Criminals, beware: Police officers, pawn shop owners, and ordinary citizens in the UK and U.S. are covering valuables with SmartWaterCSI, a non-hazardous liquid that leaves a long-lasting stain on a perpetrator's hands, clothes, and body. Viewed under a black light, the liquid glows green. Each bottle of SmartWaterCSI is specially formulated, meaning criminals can be linked to a specific crime.
Police departments in six states are employing "predictive policing" to stop crime before it starts, using the same mathematical formulas that seismologists use to predict earthquake aftershocks to analyze information about previous infractions. "We're looking for the thing that will take us to the next level [in crime prevention]," LAPD Chief Charlie Beck told Los AngelesTimes reporter Joel Rubin. "I firmly believe predictive policing is it."
A study from Amherst College suggests that the removal of lead from paint and gasoline in the 1970s and 1980s brought about a 56 percent drop in violent crime in the 1990s. "Lead exposure appears to impair...cognition and reduce impulse control," writes Jessica Wolpaw Reyes, lead author of the study. Other experts suggest that reducing lead in homes and businesses now could yield a 10 percent drop in crime over a few decades.
Experiments in Britain suggest that something as simple as lighting a dangerous area can significantly reduce crime.
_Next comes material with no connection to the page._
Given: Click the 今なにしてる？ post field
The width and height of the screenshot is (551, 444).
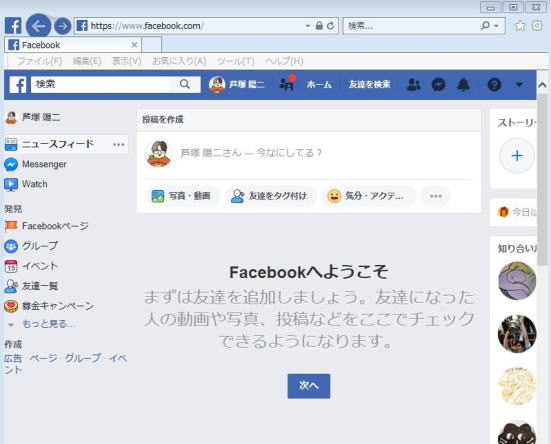Looking at the screenshot, I should (251, 153).
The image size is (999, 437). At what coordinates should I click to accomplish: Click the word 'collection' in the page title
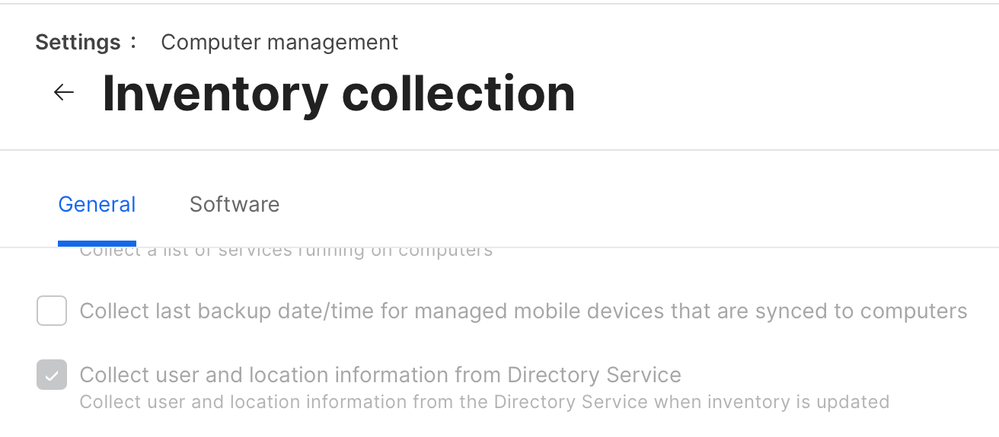click(x=458, y=94)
When officials installed street lights every 100 feet along a mile-long stretch Dudley, England, crime dropped 41 percent over four weeks. A trial in Stoke-on-Trent, England, produced similar results.
Anecdotal evidence suggests that blasting classical music in dangerous areas can help deter bad behavior. In London in 2004, British Transport Police piped the tunes into tube stations with high crime rates, and over six months' time, robbery and vandalism in the stations each decreased more than 30 percent. Experiments in Los Angeles and West Palm Beach have had similar results.